[Data excerpts]
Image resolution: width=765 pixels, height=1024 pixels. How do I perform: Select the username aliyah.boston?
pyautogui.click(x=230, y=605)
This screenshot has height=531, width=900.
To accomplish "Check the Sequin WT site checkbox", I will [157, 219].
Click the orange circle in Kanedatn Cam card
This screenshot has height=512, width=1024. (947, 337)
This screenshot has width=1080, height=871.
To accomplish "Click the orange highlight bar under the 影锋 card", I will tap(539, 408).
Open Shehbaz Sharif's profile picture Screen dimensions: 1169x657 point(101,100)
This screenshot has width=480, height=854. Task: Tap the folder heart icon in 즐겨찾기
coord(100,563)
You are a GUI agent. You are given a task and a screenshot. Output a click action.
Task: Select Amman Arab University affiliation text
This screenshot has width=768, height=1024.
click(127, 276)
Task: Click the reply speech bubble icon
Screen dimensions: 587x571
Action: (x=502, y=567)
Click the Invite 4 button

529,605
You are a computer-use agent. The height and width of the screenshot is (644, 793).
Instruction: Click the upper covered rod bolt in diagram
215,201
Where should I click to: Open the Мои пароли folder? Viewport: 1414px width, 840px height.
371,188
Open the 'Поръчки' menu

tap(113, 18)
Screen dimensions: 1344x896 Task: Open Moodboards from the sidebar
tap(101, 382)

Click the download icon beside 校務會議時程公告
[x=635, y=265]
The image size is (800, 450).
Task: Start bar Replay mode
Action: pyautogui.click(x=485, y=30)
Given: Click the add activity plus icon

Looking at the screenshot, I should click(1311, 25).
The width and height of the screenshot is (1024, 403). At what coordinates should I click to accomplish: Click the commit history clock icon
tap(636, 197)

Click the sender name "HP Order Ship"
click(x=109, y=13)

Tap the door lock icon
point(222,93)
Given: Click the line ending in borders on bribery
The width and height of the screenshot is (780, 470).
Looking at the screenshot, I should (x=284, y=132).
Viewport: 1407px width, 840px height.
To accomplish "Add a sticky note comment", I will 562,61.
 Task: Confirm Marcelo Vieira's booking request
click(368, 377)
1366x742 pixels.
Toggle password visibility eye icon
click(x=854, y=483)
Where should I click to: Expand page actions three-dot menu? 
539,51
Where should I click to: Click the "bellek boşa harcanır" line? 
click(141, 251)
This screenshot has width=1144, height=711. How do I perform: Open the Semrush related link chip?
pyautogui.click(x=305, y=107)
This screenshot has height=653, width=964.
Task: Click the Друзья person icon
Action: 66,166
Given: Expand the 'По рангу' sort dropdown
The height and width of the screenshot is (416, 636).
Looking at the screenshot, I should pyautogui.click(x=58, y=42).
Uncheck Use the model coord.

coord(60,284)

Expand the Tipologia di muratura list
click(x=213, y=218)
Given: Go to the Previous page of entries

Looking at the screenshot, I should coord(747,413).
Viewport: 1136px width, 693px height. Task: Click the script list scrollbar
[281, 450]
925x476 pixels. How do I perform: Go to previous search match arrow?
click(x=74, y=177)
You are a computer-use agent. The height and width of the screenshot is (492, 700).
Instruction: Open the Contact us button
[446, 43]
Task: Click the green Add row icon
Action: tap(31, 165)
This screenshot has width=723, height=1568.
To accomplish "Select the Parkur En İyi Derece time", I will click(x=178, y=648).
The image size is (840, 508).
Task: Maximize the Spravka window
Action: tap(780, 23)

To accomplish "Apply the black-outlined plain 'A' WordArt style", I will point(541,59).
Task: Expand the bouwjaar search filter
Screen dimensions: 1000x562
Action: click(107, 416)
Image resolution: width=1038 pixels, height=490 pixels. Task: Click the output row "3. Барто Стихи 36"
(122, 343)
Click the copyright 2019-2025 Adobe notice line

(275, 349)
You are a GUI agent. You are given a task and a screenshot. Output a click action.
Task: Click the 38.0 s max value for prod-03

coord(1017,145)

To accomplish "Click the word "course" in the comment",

What you need to do
Line by line, reproduce the data above exactly.

Expected output
Image resolution: width=765 pixels, height=1024 pixels. How do I perform: Select the username aliyah.boston?
pyautogui.click(x=230, y=605)
This screenshot has height=531, width=900.
To accomplish "Check the Sequin WT site checkbox", I will [157, 219].
Click the orange circle in Kanedatn Cam card
This screenshot has height=512, width=1024. (947, 337)
This screenshot has width=1080, height=871.
To accomplish "Click the orange highlight bar under the 影锋 card", I will tap(539, 408).
Open Shehbaz Sharif's profile picture Screen dimensions: 1169x657 point(101,100)
This screenshot has width=480, height=854. Task: Tap the folder heart icon in 즐겨찾기
coord(100,563)
You are a GUI agent. You are given a task and a screenshot. Output a click action.
Task: Select Amman Arab University affiliation text
This screenshot has width=768, height=1024.
click(127, 276)
Task: Click the reply speech bubble icon
Screen dimensions: 587x571
Action: (x=502, y=567)
Click the Invite 4 button

529,605
You are a computer-use agent. The height and width of the screenshot is (644, 793).
Instruction: Click the upper covered rod bolt in diagram
215,201
Where should I click to: Open the Мои пароли folder? Viewport: 1414px width, 840px height.
371,188
Open the 'Поръчки' menu

tap(113, 18)
Screen dimensions: 1344x896 Task: Open Moodboards from the sidebar
tap(101, 382)

Click the download icon beside 校務會議時程公告
[x=635, y=265]
The image size is (800, 450).
Task: Start bar Replay mode
Action: pyautogui.click(x=485, y=30)
Given: Click the add activity plus icon

Looking at the screenshot, I should click(1311, 25).
The width and height of the screenshot is (1024, 403). At what coordinates should I click to accomplish: Click the commit history clock icon
tap(636, 197)

Click the sender name "HP Order Ship"
click(x=109, y=13)

Tap the door lock icon
point(222,93)
Given: Click the line ending in borders on bribery
The width and height of the screenshot is (780, 470).
Looking at the screenshot, I should (x=284, y=132).
Viewport: 1407px width, 840px height.
To accomplish "Add a sticky note comment", I will 562,61.
 Task: Confirm Marcelo Vieira's booking request
click(368, 377)
1366x742 pixels.
Toggle password visibility eye icon
click(x=854, y=483)
Where should I click to: Expand page actions three-dot menu? 
539,51
Where should I click to: Click the "bellek boşa harcanır" line? 
click(141, 251)
This screenshot has width=1144, height=711. How do I perform: Open the Semrush related link chip?
pyautogui.click(x=305, y=107)
This screenshot has height=653, width=964.
Task: Click the Друзья person icon
Action: 66,166
Given: Expand the 'По рангу' sort dropdown
The height and width of the screenshot is (416, 636).
Looking at the screenshot, I should pyautogui.click(x=58, y=42).
Uncheck Use the model coord.

coord(60,284)

Expand the Tipologia di muratura list
click(x=213, y=218)
Given: Go to the Previous page of entries

Looking at the screenshot, I should coord(747,413).
Viewport: 1136px width, 693px height. Task: Click the script list scrollbar
[281, 450]
925x476 pixels. How do I perform: Go to previous search match arrow?
click(x=74, y=177)
You are a computer-use agent. The height and width of the screenshot is (492, 700).
Instruction: Open the Contact us button
[446, 43]
Task: Click the green Add row icon
Action: tap(31, 165)
This screenshot has width=723, height=1568.
To accomplish "Select the Parkur En İyi Derece time", I will click(x=178, y=648).
The image size is (840, 508).
Task: Maximize the Spravka window
Action: tap(780, 23)

To accomplish "Apply the black-outlined plain 'A' WordArt style", I will point(541,59).
Task: Expand the bouwjaar search filter
Screen dimensions: 1000x562
Action: click(107, 416)
Image resolution: width=1038 pixels, height=490 pixels. Task: Click the output row "3. Барто Стихи 36"
(122, 343)
Click the copyright 2019-2025 Adobe notice line

(275, 349)
You are a GUI agent. You are given a task and a screenshot. Output a click action.
Task: Click the 38.0 s max value for prod-03

coord(1017,145)

To accomplish "Click the word "course" in the comment",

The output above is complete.